→ Source records:
....

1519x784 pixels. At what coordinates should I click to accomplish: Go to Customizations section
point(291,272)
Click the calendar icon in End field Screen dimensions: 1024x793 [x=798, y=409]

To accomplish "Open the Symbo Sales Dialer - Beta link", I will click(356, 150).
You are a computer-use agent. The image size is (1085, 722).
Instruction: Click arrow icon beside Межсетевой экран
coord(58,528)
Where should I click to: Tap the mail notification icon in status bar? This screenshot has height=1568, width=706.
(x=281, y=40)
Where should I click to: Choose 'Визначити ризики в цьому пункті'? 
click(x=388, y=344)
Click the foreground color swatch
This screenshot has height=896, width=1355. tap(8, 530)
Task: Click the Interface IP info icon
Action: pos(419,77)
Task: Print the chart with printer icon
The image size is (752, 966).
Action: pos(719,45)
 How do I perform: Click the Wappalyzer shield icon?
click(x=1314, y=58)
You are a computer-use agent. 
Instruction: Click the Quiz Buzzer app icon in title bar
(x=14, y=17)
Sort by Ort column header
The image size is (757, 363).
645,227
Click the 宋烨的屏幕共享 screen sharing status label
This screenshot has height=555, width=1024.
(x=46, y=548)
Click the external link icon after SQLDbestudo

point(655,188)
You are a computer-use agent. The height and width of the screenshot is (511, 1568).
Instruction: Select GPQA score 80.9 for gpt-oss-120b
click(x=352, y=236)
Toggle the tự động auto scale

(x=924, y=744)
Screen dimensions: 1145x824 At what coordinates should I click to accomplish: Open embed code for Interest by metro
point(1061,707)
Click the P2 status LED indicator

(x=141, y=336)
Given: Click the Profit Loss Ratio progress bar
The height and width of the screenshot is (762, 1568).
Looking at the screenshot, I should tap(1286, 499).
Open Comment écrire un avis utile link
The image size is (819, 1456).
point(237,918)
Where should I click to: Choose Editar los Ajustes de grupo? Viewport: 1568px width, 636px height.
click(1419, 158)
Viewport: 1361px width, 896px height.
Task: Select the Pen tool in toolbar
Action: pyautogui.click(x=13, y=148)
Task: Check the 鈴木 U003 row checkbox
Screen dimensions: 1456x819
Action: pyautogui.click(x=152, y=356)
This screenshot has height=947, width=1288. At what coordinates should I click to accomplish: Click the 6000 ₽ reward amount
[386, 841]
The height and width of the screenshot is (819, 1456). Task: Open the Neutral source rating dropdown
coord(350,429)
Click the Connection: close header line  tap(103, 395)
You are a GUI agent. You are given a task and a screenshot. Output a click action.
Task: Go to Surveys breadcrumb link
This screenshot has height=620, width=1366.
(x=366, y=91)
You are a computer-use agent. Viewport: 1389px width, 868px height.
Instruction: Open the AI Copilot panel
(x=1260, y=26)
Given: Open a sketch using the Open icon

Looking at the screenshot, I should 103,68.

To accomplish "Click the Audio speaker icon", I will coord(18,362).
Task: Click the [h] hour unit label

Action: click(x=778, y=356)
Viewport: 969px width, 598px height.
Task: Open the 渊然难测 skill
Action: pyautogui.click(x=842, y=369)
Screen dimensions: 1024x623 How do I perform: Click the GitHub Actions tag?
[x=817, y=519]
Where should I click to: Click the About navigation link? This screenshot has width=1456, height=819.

....

→ What the exercise asks:
Convert the lines above into a numbered list, leaving out the blank lines.

→ Solution to the problem:
1. 1519x784 pixels. At what coordinates should I click to accomplish: Go to Customizations section
2. point(291,272)
3. Click the calendar icon in End field Screen dimensions: 1024x793 [x=798, y=409]
4. To accomplish "Open the Symbo Sales Dialer - Beta link", I will click(356, 150).
5. You are a computer-use agent. The image size is (1085, 722).
6. Instruction: Click arrow icon beside Межсетевой экран
7. coord(58,528)
8. Where should I click to: Tap the mail notification icon in status bar? This screenshot has height=1568, width=706.
9. (x=281, y=40)
10. Where should I click to: Choose 'Визначити ризики в цьому пункті'? 
11. click(x=388, y=344)
12. Click the foreground color swatch
13. This screenshot has height=896, width=1355. tap(8, 530)
14. Task: Click the Interface IP info icon
15. Action: pos(419,77)
16. Task: Print the chart with printer icon
17. The image size is (752, 966).
18. Action: pos(719,45)
19.  How do I perform: Click the Wappalyzer shield icon?
20. click(x=1314, y=58)
21. You are a computer-use agent. 
22. Instruction: Click the Quiz Buzzer app icon in title bar
23. (x=14, y=17)
24. Sort by Ort column header
25. The image size is (757, 363).
26. 645,227
27. Click the 宋烨的屏幕共享 screen sharing status label
28. This screenshot has height=555, width=1024.
29. (x=46, y=548)
30. Click the external link icon after SQLDbestudo
31. point(655,188)
32. You are a computer-use agent. The height and width of the screenshot is (511, 1568).
33. Instruction: Select GPQA score 80.9 for gpt-oss-120b
34. click(x=352, y=236)
35. Toggle the tự động auto scale
36. (x=924, y=744)
37. Screen dimensions: 1145x824 At what coordinates should I click to accomplish: Open embed code for Interest by metro
38. point(1061,707)
39. Click the P2 status LED indicator
40. (x=141, y=336)
41. Given: Click the Profit Loss Ratio progress bar
42. The height and width of the screenshot is (762, 1568).
43. Looking at the screenshot, I should tap(1286, 499).
44. Open Comment écrire un avis utile link
45. The image size is (819, 1456).
46. point(237,918)
47. Where should I click to: Choose Editar los Ajustes de grupo? Viewport: 1568px width, 636px height.
48. click(1419, 158)
49. Viewport: 1361px width, 896px height.
50. Task: Select the Pen tool in toolbar
51. Action: pyautogui.click(x=13, y=148)
52. Task: Check the 鈴木 U003 row checkbox
53. Screen dimensions: 1456x819
54. Action: pyautogui.click(x=152, y=356)
55. This screenshot has height=947, width=1288. At what coordinates should I click to accomplish: Click the 6000 ₽ reward amount
56. [386, 841]
57. The height and width of the screenshot is (819, 1456). Task: Open the Neutral source rating dropdown
58. coord(350,429)
59. Click the Connection: close header line  tap(103, 395)
60. You are a GUI agent. You are given a task and a screenshot. Output a click action.
61. Task: Go to Surveys breadcrumb link
62. This screenshot has height=620, width=1366.
63. (x=366, y=91)
64. You are a computer-use agent. Viewport: 1389px width, 868px height.
65. Instruction: Open the AI Copilot panel
66. (x=1260, y=26)
67. Given: Open a sketch using the Open icon
68. Looking at the screenshot, I should 103,68.
69. To accomplish "Click the Audio speaker icon", I will coord(18,362).
70. Task: Click the [h] hour unit label
71. Action: click(x=778, y=356)
72. Viewport: 969px width, 598px height.
73. Task: Open the 渊然难测 skill
74. Action: pyautogui.click(x=842, y=369)
75. Screen dimensions: 1024x623 How do I perform: Click the GitHub Actions tag?
76. [x=817, y=519]
77. Where should I click to: Click the About navigation link? This screenshot has width=1456, height=819.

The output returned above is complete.